1955年、宮城県生まれ。早大卒。アマ時代に捕手としてプレーした経験を生かし、ドラフト候補のボールを実際に受けて取材するスタイルを確立。通称「流しのブルペン捕手」。自身が責任編集を務める雑誌「野球人」を始め、著書、寄稿は多数。

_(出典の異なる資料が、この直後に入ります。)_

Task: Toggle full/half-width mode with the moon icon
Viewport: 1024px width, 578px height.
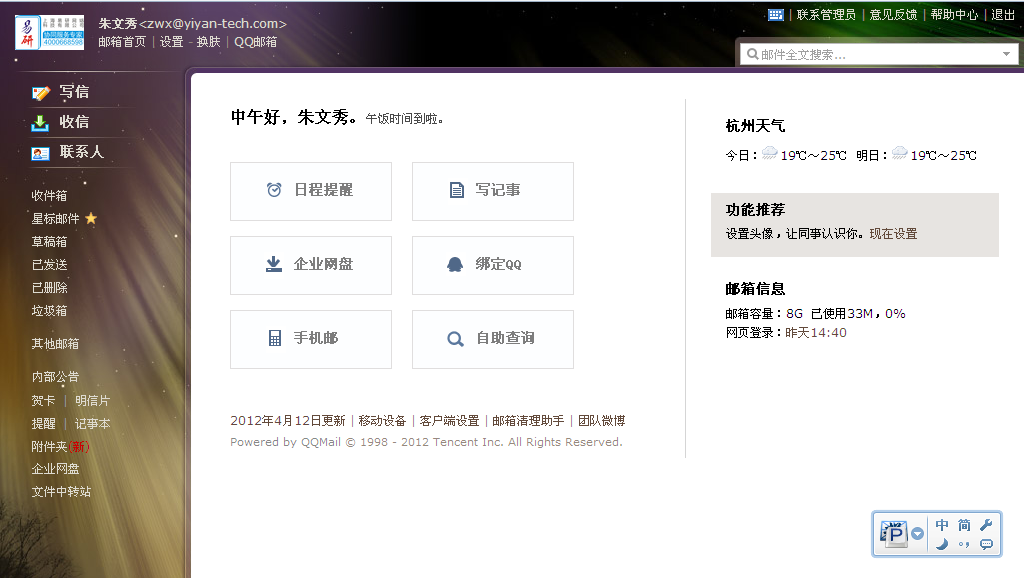Action: [x=942, y=545]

社会人No.1左腕 田嶋大樹は“急性乱調”が絶対改善項目

公開日: 更新日:

 田嶋大樹(JR東日本・投手)は、いい時はとんでもなくいい。走者を背負ったセットポジションからでも、コンスタントに145キロ前後をマークする速球。左腕の生命線であるクロスファイアーが決まると、左打者も右打者も手が出ない。それどころか、捕手がボールの伸びに戸惑って捕球しそこねる場面すらある。いい時がそんなだから、〈いい時〉を見たスカウトは一様にその球質に惚れ込む。

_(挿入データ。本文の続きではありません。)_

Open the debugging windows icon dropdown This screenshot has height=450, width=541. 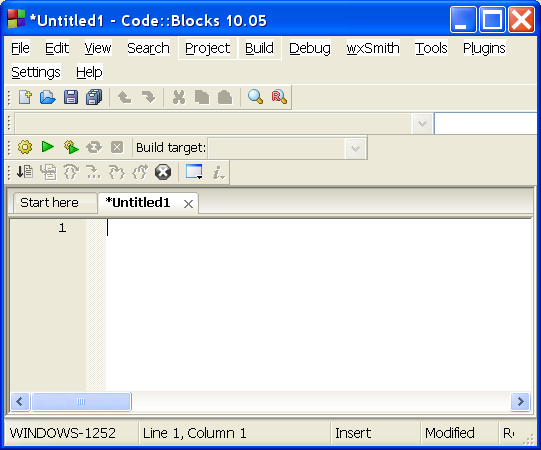coord(194,172)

 なのに、次の試合では前半でつかまって降板。特に立ち上がりの不安定さは〈絶対改善項目〉だろう。突然、はっきりとしたボール球を6球、7球と続けてしまう〈急性乱調〉は、プロとして致命傷にもなりかねない。

 腕の振りのしなやかさとそのスピードは抜群で、その上、腕が一瞬出遅れる感じの球持ちの良さは、打順3回り目になっても、まだ打者のタイミングを外している。スライダー、チェンジアップを見せながら、今の田嶋大樹のベストボールはあくまで速球だ。プロで働くには、その快速球に加えて、コントロール可能な変化球をまず1つ欲しい。

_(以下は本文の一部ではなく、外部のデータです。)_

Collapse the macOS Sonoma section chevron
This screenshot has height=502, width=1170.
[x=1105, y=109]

 この春、チームには日本ハム6位指名を辞退した左腕・山口裕次郎(履正社高)が加わった。高校生ルーキーとは思えない安定した実戦力を発揮し、すでに中心投手のひとりとして“奮投”する彼に刺激を受けながら、エース・田嶋大樹がどう〈変化〉していくのか注目したい。

▽たじま・だいき 1996年8月3日、栃木県生まれの20歳。佐野日大高(栃木)3年時に春甲子園で4強。182センチ、75キロ。左投げ左打ち。最速152キロ。